A Quick Overview of UNION DISTINCT in SQL

If you’ve ever used the UNION clause in a SQL query, chances are you used UNION ALL or just UNION by itself. But some RDBMSs also accept a UNION DISTINCT option.

The UNION DISTINCT option is basically the equivalent of UNION by itself. That is, it removes redundant duplicate rows.

So in other words, the DISTINCT option is a way for us to explicitly specify the default behaviour of removing duplicates.

RDBMSs that support the UNION DISTINCT option include PostgreSQL, MySQL, and MariaDB.

Example

Suppose we run the following query:

SELECT CatName FROM Cats;

Result:

 catname 
---------
 Fluffy
 Purr
 Meow
 Scratch
(4 rows)

And then we run a second query, against a different table, like this:

SELECT DogName FROM Dogs;

Result:

 dogname 
---------
 Bark
 Wag
 Bark
 Fluffy
(4 rows)

We just ran two queries; the first one against the Cats table and the second query against the Dogs table.

We can use UNION DISTINCT to combine the results of both queries into a single result set, while eliminating redundant duplicate rows.

Like this:

SELECT CatName FROM Cats
UNION DISTINCT
SELECT DogName FROM Dogs;

Result:

 catname 
---------
 Meow
 Wag
 Bark
 Scratch
 Fluffy
 Purr
(6 rows)

We can see that duplicate rows have been removed; Fluffy appears just once and so does Bark.

To be more specific, in the original tables the name Fluffy appears once in the Cats table and once in the Dogs table. But it appears just once in the combined results after applying UNION DISTINCT.

And the name Bark appears twice in the Dogs table but just once in the combined results.

Omitting the DISTINCT Keyword

When we use the DISTINCT keyword, we’re explicitly removing duplicates. This produces the same effect that we’d get if we’d simply omitted the DISTINCT keyword.

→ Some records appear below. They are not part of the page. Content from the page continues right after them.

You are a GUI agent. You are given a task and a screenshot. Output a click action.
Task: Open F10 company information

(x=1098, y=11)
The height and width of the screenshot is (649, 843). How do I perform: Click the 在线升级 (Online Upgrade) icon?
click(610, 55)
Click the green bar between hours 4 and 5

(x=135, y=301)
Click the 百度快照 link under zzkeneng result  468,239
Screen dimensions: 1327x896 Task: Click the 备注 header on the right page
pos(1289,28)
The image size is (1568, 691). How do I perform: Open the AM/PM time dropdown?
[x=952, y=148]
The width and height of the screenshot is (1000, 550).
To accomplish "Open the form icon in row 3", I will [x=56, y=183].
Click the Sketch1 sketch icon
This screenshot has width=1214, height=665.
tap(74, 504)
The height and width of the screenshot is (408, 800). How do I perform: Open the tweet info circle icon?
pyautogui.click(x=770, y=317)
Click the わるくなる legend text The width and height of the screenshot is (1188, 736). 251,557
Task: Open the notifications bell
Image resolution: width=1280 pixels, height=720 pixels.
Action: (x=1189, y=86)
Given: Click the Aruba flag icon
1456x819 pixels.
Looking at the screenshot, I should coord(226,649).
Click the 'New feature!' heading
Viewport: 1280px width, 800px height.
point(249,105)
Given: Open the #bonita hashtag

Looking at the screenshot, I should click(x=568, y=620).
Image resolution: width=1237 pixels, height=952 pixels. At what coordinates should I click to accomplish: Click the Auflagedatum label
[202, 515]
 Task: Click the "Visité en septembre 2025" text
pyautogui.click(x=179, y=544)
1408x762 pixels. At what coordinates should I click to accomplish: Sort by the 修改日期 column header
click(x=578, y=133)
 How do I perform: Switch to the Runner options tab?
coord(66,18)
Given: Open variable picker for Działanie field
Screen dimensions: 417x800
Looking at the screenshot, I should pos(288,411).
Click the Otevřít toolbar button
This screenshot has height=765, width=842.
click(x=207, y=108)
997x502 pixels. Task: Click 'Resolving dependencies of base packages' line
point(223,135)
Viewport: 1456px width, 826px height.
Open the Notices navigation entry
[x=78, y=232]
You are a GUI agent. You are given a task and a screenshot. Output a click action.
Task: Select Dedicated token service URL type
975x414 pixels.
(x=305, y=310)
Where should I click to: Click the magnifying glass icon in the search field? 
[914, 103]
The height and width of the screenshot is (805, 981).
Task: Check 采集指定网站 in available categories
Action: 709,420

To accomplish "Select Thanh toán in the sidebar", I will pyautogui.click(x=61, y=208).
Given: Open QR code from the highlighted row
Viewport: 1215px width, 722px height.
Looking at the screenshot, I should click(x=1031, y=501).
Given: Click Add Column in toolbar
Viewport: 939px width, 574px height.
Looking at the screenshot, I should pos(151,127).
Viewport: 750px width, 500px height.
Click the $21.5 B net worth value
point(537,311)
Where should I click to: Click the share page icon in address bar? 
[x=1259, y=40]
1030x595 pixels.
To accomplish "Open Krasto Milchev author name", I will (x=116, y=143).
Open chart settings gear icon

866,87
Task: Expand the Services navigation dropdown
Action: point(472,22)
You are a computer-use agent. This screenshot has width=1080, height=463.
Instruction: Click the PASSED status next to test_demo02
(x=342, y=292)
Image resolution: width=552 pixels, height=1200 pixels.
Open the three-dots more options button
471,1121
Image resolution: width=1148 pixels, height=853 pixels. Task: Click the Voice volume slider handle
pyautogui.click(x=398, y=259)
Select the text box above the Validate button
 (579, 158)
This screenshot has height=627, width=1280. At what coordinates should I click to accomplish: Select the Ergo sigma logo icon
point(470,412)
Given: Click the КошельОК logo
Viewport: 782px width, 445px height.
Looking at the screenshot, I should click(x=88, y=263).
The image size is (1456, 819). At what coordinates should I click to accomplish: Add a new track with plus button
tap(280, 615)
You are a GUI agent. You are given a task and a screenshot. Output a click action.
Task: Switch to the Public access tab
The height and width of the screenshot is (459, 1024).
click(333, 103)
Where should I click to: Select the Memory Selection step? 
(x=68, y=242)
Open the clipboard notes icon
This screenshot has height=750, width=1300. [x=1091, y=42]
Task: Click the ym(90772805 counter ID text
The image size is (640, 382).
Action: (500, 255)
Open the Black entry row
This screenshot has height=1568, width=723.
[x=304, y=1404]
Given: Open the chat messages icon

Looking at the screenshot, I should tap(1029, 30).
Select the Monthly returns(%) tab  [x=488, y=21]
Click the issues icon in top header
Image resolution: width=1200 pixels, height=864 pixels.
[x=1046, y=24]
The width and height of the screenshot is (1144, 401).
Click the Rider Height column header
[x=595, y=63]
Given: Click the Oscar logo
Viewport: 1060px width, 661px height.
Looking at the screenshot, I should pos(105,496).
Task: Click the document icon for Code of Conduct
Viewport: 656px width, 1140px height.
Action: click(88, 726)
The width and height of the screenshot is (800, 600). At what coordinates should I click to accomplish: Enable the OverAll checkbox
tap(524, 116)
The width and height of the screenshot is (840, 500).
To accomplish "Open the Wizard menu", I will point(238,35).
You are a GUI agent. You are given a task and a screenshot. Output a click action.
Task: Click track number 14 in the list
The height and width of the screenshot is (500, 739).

In other words, we can use UNION to achieve the same result:

SELECT CatName FROM Cats
UNION
SELECT DogName FROM Dogs;

Result:

 catname 
---------
 Meow
 Wag
 Bark
 Scratch
 Fluffy
 Purr
(6 rows)

The default behaviour of UNION is to remove duplicates. So when we use UNION without the DISTINCT (or ALL) keyword, redundant duplicates are automatically removed.

So if your RDBMS doesn’t support the DISTINCT keyword, you’re not missing out on anything, other than the ability to remove duplicates explicitly rather than implicitly.

The ALL Keyword

If you don’t want to remove duplicates, use the ALL keyword:

SELECT CatName FROM Cats
UNION ALL
SELECT DogName FROM Dogs;

Result:

 catname 
---------
 Fluffy
 Purr
 Meow
 Scratch
 Bark
 Wag
 Bark
 Fluffy
(8 rows)

It’s likely that your RDBMS supports the ALL keyword, even if it doesn’t support the DISTINCT keyword. As far as I’m aware, any RDBMS that supports the UNION clause supports the ALL option.

The UNION DISTINCT Option vs DISTINCT Clause

We also have the option of using a DISTINCT clause in our SELECT queries. This is not necessarily the same as using the DISTINCT option with the UNION ALL clause.

For example, we could use the DISTINCT clause against each table, like this:

SELECT DISTINCT CatName FROM Cats
UNION ALL
SELECT DISTINCT DogName FROM Dogs;

Result:

 catname 
---------
 Fluffy
 Meow
 Purr
 Scratch
 Fluffy
 Bark
 Wag
(7 rows)

But this only removes duplicates from each table before applying UNION ALL.

In this case we do actually get duplicate values. We get two cases of Fluffy; one from the Cats table and one from the Dogs table.

Basically, applying the DISTINCT clause like this merely ensures that we eliminate duplicates from each table. But it doesn’t ensure that duplicates are removed from the combined result set.

However, we could use a sub-query to mimic the effect of UNION DISTINCT, while applying UNION ALL:

SELECT DISTINCT * FROM (
    SELECT CatName FROM Cats
    UNION ALL
    SELECT DogName FROM Dogs
) AS Result;

Result:

 catname 
---------
 Fluffy
 Meow
 Bark
 Purr
 Scratch
 Wag
(6 rows)

This is basically a long winded way to do a simple UNION or UNION DISTINCT. However, it could be useful to look at the query plan to see how each variation affects the performance. The result may vary from query to query, and so it’s at least nice to have this option up your sleeve.